It’s usually easier to get someone to do something with kindness and warm smile than it is by force and shouting. And so the wind learnt his lesson.

The End

Not a particularly remarkable parable, although a very succinct and appropriate one for a lot of human behaviour. What I found interesting is the reaction children have to stories like this even today. You would think simple tales of archetypal creatures and symbols, which add meaning to the world around them, would not hold as much of a sway over kids in the age of the internet, computer graphics, and video games, but they do. We adults take well to these tales too, if we let ourselves be taken, but somewhere along the way we get cynical and begin to believe morals and lessons are only for the young and the naive.

Why is it then that the old stories are still told and listened too? Because they mean something, and as much as we like to shun meaning as adults, deep down it is in our human nature to search for pattern and meaning in everything we experience. There isn’t a scarier thought than that all of this, existence itself, means nothing, has no greater purpose.

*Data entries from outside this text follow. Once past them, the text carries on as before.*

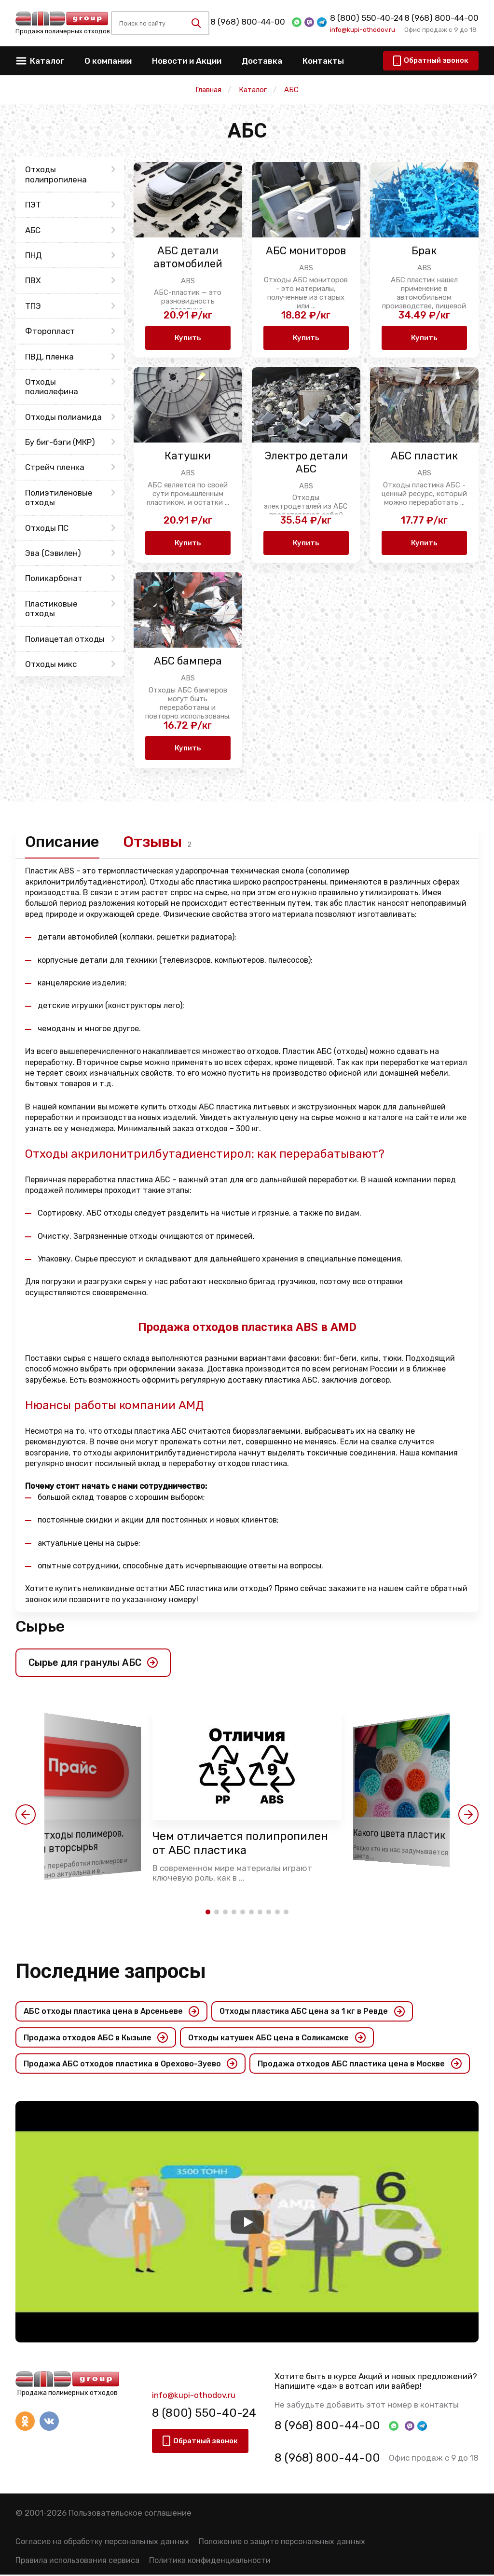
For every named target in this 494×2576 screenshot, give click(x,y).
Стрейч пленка (54, 467)
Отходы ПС (47, 528)
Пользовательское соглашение (130, 2514)
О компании (108, 61)
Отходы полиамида (63, 417)
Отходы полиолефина (51, 386)
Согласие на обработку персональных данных (102, 2543)
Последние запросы (110, 1972)
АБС (33, 230)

It is unfortunate that with time morals have gained a bad reputation. So caught up are we an the apparent randomness of the universe, and the immorality of life, that we have begun to shun the very idea of morals, and even of right and wrong. Right and wrong in their most basic sense have become politically incorrect concepts. A dangerous and ultimately fruitless mode of thought, but a natural reaction in a world caught between living by dogma out of habit, but unwilling to accept that it does. Morals and dogma are not the same thing.

As I was writing this, I looked around for illustrations to go with the piece, and found the images that are now at the top of this article. Miraculously they described the story I had remembered. These exquisite pictures were done by Milo Winter for a 1919 edition of The Aesop for Children. I read this story as a metaphor for a point in some forgotten non-fiction book, but it would seem it was one of Aesops Fables all along, originally called The North Wind and The Sun.

I tracked down the originally brief tale, as written in the Greek version, and many details were different from the way I have told it above. But while the specifics were different, the spirit was the same. I had simply sculpted the tale based on my experiences and interpretations, as had the author of the book I had read it in. That is the wonder of stories. They change with each telling, the nuances moulded anew by the storyteller for every new occasion.

The told story has a magic of its own, and it teaches children so many subtleties of life beyond what it contains. Interpretation, metaphor, to seek meaning in the chaos, all these things children learn by listening to stories, and from the lessons learnt they grow into adults to tell the stories again. So it is that stories live forever, and so it is that the core of humanity survives, not through our technologies, and our histories, and our philosophies, but through our stories.

While it has become easy to allow the various recorded and live entertainment media to take over the education of our children’s imaginations, I urge that you do so with a healthy dose of scepticism. Don’t steal the right of being told a story from your children. For what more are any of us than the tamed beasts that settled down around the evening fire and learnt to tell a tale?